On the night from Sept. 22 to 23, the area of Bentalha in Algeria’s eastern suburbs was the victim of an attack by several dozen assailants. Officially, 85 citizens were killed, while survivors and hospital sources reported about 400 dead and 120 wounded. There, too, trucks were used to transport the armed men who systematically searched for precise individuals.
The attackers who killed over 250 people at Bentalha on the night of Sept. 23, 1997, entered the community on foot through orange groves, but according to at least one account, some also arrived in open-backed trucks. The attackers reportedly exhibited cruelty. In addition to guns, they used crude weapons such as knives and saws to behead or disembowel men, women, and children. The attackers sometimes abducted women, sexually assaulted, and enslaved them. The extent of the practice was difficult to gauge. Even after the arrival of the army, police, and communal guard on the village's perimeter, the killers were reportedly able to load spoils into trucks before departing unchallenged.

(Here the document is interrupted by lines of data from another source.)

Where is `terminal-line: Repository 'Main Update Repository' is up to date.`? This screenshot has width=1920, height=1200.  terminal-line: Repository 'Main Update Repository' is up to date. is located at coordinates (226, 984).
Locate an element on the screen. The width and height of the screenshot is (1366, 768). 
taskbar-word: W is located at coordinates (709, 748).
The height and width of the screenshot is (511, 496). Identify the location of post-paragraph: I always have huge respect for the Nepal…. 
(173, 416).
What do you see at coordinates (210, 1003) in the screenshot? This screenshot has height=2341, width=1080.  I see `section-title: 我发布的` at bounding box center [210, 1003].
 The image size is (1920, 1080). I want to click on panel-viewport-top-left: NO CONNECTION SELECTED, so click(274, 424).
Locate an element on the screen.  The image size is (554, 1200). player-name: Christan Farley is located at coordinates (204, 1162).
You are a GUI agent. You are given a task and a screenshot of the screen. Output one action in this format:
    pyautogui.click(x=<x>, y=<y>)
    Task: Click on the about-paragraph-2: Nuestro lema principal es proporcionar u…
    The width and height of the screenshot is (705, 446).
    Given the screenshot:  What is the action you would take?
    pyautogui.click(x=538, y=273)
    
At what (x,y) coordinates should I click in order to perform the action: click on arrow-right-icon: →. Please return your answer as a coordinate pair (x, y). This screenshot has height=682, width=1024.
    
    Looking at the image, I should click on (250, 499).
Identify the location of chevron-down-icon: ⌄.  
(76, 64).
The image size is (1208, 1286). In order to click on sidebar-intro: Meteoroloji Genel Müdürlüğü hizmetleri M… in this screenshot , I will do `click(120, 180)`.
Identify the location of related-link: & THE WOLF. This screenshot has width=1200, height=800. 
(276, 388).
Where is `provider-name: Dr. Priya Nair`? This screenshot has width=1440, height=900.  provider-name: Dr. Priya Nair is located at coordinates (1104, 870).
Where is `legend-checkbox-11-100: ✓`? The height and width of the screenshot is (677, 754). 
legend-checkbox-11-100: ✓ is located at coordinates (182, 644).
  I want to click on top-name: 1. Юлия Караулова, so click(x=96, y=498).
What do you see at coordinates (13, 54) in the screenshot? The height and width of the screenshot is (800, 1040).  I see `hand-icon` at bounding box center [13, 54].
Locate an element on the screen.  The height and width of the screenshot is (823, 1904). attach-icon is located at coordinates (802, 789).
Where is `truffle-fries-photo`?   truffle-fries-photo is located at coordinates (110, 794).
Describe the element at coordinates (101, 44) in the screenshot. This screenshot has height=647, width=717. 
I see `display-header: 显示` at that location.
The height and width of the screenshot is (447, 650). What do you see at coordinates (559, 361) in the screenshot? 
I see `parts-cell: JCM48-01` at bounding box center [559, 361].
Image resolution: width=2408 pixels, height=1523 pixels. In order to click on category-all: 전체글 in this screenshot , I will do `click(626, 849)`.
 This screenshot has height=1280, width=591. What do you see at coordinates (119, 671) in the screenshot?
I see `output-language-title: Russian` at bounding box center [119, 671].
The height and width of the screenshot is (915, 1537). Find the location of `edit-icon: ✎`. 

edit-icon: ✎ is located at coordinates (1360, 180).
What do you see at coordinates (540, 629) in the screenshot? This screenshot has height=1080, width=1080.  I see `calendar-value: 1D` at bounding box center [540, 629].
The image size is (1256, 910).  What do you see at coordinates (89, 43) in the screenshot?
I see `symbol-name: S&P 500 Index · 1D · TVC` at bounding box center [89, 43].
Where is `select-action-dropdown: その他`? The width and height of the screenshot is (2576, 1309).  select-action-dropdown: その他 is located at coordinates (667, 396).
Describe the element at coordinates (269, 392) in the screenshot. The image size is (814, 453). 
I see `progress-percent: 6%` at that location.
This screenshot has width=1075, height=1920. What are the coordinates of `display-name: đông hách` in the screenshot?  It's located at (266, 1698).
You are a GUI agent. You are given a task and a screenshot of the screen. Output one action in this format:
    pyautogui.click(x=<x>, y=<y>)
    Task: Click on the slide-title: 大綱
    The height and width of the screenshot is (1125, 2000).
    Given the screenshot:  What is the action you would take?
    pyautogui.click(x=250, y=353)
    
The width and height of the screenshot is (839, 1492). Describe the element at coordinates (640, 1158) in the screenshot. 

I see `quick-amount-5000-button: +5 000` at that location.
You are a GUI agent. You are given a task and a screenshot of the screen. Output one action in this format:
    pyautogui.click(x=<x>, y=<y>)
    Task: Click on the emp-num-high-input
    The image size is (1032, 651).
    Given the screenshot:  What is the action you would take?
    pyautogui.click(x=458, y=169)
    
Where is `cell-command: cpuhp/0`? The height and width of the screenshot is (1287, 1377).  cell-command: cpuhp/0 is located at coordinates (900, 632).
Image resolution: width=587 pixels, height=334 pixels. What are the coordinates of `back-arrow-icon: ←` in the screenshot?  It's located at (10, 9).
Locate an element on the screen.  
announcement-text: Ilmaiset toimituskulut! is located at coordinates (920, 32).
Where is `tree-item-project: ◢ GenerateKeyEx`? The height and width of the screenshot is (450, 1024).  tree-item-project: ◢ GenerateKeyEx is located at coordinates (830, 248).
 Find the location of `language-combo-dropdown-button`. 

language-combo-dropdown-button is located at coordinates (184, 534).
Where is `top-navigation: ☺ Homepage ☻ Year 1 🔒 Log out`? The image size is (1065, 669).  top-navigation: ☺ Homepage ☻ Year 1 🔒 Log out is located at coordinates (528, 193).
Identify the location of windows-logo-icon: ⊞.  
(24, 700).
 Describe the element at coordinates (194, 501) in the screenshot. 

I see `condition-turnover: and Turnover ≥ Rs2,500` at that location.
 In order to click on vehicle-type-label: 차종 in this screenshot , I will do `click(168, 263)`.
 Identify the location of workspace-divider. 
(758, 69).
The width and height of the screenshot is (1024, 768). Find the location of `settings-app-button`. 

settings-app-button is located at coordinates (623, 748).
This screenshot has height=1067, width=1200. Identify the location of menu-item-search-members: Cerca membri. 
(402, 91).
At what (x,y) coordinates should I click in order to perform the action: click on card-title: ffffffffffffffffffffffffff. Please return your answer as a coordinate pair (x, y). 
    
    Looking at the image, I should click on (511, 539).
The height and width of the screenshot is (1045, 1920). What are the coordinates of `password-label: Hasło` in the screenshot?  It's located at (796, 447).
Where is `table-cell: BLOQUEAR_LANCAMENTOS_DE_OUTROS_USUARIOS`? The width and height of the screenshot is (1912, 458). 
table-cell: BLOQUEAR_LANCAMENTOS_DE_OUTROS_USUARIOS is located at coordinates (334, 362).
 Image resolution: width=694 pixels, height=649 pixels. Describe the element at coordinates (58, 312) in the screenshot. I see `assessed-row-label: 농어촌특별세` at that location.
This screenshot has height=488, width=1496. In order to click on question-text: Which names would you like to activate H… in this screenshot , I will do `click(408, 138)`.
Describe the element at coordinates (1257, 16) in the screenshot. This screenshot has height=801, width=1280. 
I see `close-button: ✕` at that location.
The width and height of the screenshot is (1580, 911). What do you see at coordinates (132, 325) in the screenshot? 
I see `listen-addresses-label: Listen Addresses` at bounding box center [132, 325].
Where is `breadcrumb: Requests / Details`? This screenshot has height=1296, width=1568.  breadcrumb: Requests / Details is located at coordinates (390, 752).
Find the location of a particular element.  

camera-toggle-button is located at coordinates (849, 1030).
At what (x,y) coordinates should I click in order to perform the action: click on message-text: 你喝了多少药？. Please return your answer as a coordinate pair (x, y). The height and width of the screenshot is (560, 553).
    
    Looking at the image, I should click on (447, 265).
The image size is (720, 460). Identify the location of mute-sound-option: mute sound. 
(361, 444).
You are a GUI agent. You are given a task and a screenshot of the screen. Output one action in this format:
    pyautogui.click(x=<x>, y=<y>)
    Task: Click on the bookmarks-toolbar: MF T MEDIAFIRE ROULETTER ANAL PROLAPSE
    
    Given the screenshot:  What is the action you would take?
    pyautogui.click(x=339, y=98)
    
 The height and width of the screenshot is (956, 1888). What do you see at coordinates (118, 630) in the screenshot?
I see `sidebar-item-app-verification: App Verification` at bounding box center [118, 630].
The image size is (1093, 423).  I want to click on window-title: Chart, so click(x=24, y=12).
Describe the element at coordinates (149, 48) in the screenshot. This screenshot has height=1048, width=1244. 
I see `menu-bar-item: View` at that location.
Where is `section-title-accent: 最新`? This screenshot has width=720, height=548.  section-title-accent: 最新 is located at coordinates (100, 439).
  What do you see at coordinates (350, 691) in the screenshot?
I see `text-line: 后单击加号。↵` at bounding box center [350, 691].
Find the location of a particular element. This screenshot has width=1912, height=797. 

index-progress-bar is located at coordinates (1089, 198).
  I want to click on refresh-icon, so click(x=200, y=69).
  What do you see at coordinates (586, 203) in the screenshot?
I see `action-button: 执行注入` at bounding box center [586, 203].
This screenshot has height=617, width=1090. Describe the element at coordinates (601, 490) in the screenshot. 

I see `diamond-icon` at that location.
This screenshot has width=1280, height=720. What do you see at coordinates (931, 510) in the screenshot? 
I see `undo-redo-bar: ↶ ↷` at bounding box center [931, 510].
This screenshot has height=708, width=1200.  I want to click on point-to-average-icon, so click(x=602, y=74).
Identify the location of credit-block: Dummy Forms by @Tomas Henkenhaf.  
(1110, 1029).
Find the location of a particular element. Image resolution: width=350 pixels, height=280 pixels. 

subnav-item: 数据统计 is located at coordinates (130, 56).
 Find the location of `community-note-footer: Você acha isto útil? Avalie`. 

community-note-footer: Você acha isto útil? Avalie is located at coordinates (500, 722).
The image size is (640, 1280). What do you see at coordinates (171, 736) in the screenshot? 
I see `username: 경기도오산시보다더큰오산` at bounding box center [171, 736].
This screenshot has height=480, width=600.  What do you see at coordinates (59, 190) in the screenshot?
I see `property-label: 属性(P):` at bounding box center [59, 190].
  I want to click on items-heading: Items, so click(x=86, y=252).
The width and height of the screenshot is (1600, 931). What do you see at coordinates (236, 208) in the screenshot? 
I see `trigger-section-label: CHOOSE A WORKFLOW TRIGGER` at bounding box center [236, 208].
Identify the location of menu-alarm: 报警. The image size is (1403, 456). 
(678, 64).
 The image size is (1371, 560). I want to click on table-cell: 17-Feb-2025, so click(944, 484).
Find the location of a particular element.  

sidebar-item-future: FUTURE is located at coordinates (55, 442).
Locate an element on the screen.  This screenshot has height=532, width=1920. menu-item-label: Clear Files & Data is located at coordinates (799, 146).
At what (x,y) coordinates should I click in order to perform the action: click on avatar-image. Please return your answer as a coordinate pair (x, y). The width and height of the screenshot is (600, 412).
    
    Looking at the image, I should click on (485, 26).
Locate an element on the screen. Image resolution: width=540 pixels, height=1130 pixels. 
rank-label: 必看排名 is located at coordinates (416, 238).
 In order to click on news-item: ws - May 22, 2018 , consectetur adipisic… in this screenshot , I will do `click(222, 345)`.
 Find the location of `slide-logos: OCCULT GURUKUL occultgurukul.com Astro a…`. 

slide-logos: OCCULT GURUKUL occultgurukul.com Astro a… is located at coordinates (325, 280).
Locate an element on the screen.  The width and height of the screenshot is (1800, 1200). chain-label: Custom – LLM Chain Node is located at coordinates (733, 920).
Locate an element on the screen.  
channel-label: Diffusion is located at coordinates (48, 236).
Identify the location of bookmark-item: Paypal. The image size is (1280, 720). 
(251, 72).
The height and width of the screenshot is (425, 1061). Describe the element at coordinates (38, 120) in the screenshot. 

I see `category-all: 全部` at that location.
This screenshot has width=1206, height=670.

However, the questions surrounding the massacres received no conclusive answers, as no independent Algerian body had conducted a thorough inquiry. The government allowed no international human rights organization or U.N. human rights rapporteur to investigate the violence.
The government presumed that an outlawed militant organization called the Armed Islamic Group is responsible for deadly attacks on civilians in Algiers and outlying communities.